Sprechchöre sollten ebenfalls immer mitgerufen werden, „90 Minuten Dauersupport“ ist die Losung. Rapid-Fan Lukas erzählt, dass er mit 13 Jahren homophobe Sprüche ganz selbstverständlich mitgeschrien hat: „Einfach mitbrüllen, was der Vorsänger sagt. Es herrscht Gruppenzwang und Einheit.“ Heute kritisiert Lukas die „Mackerkultur“, wie er sie nennt. Ob es möglich sei, im Stadion gegen Homophobie zu protestieren? „An bestimmten Punkten im Stadion eventuell. Doch mitten im Block der aktiven Fanszene sicher nicht, da bekäme ich auf jeden Fall Probleme.“

„Gegen den modernen Fußball.“

Ein wichtiges Thema für die meisten Ultra-Gruppen ist der Kampf gegen die Kommerzialisierung des Sports. „Gegen den modernen Fußball“ lautet die Losung. Da geht es etwa um Anstoßzeiten, Eintrittspreise oder eben auch das Verbot der Pyrotechnik. Parallel dazu gibt es oft ein Bekenntnis zur ArbeiterInnenklasse. Viele Linke verwechseln das mit einem Bekenntnis zu den eigenen Idealen. Tatsächlich aber ist es für viele Fans möglich, rechts zu sein und sich trotzdem zur ArbeiterInnenklasse zu bekennen.

Austria: Schon wieder Neonazifahne im Vereinsdesign

Denn bei manchen Fangruppen stammt der Arbeiter-Bezug eher aus der Tradition der Nazi-Skinhead-Bewegung. Das passt auch zeitlich: In Österreich haben sich die ersten Ultra-Gruppen Ende der 1980er Jahre/Anfang der 1990er Jahre gebildet. Das ist genau der Zeitraum, wo die Nazi-Skinhead-Bewegung hierzulande ihren Höhepunkt hatte und NS-Kader versuchten, in den Stadien Einfluss zu gewinnen. Vor allem bei Rapid wollte die Nazi-Szene rekrutieren, sogar Aufkleber mit der Aufschrift „Adolf Hitler war Rapidler“ und andere nazistische Agitationsmaterialien wurden produziert. Fans sollen es mit den Worten „Jud war a kana, sunst wara Austrianer“ ergänzt haben.

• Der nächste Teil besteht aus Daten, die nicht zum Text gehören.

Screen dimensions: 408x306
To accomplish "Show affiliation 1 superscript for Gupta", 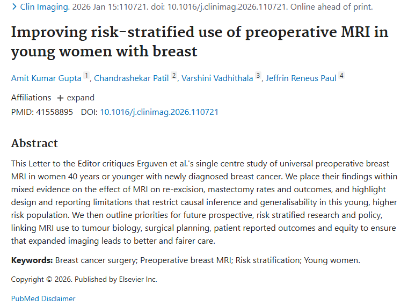I will coord(86,76).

Eine ernsthafte Debatte über das Problem Diskriminierung wird allerdings gerade im Fußballbereich durch ein wichtiges Element erschwert: die besondere Vereinsidentität vieler Fans. Indiskutables Verhalten der „eigenen“ Fankurve wird gern abgeschwächt oder mit einem Hinweis auf andere Fankurven relativiert. Manche, die im Freundeskreis niemals diskriminierende Beschimpfungen dulden würden, versuchen das mit der besonderen Situation im Stadion zu verharmlosen, oder damit, dass junge ArbeiterInnen es eben nicht besser wüssten.

Doch Diskriminierung wird nicht besser, wenn sie von proletarischen Jugendlichen verwendet wird – wobei nicht vergessen werden sollte, dass Rassismus, Sexismus und Homophobie auch in Österreichs Gymnasien und Unis ein permanentes Problem darstellen. Gleichzeitig fällt dabei unter den Tisch, dass es auch viele junge ArbeiterInnen gibt, die Diskriminierung nicht gut finden oder selbst betroffen sind – weil sie gleichgeschlechtlich lieben, Migrationshintergrund haben oder Frauen sind.

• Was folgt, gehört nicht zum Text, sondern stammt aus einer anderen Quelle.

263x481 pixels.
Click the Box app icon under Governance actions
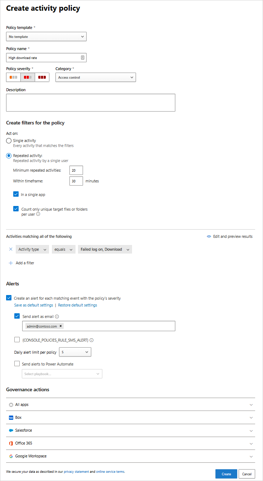[x=11, y=417]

Wenn das Verhalten der „eigenen“ Kurve kritisiert wird, verweisen Fußballfans gerne auf Probleme im jeweils anderen Fanlager. Nach den Problemen im Wiener Derby etwa spielten manche Fans von Rapid und Austria in Foren und Social-Media-Gruppen buchstäblich Ping-Pong bezüglich der Homophobie in der jeweils eigenen und anderen Kurve.

Und natürlich ist es einfacher, auf andere Clubs zu zeigen. Es macht auch den unbeschwerten Stadionbesuch leichter. Kritik an anderen Fanszenen führt etwa nicht zu Problemen mit „eigenen“ diskriminierenden, rechtsoffenen oder rechten Fans. Das mag aus Sorge um die eigene Sicherheit verständlich sein, aber deshalb ist die Situation noch lange nicht OK.

Denn Fans, die ihren eigenen Verein lieben, sollten vor allem daran interessiert sein, dass dort alles in Ordnung kommt. Das bedeutet eben auch, den Finger auf die wunden Punkte zu legen.